It is well established that exposure to mercury, whether organic or inorganic, is a cardiovascular risk factor. Chronic exposure to mercury is considered a risk factor for the development of different kinds of diseases, and more recently, it was noted that significant deleterious effect that such exposure causes in the vascular system. In this paper we will discuss the effects on coronary, cerebral and superior mesenteric vascular beds.
Exposure 30 days to HgCl2 promotes endothelial dysfunction in coronary arteries, evidenced by reduced bioavailability of NO related to the increased oxidative stress. Cerebral arteries in the same model of exposure to a low concentration of mercury leads to a reduction in bradikinin-induced relaxation and increased serotonin (5-HT) – induced contraction also by reducing the bioavailability of NO. The metal exposure participates for the development of vasospasms in basilar arteries.

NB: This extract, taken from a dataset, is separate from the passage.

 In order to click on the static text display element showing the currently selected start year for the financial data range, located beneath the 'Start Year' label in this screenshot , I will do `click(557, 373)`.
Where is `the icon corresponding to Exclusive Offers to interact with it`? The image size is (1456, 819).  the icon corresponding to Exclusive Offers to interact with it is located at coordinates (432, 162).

In addition to changes in vasoconstrictor and vasodilator activity induced by drugs, treatment with mercury also increases the vasoconstrictor response to electrical stimulation. And this change is due to changes in nitrergic and adrenergic modulation in superior mesenteric arteries by reducing the release and bioavailability of NO via nNOS and increased release of superoxide anion and NA.
Occupational or environmental exposure to mercury is an important risk factor for cardiovascular diseases such as hypertension, myocardial infarction and stroke.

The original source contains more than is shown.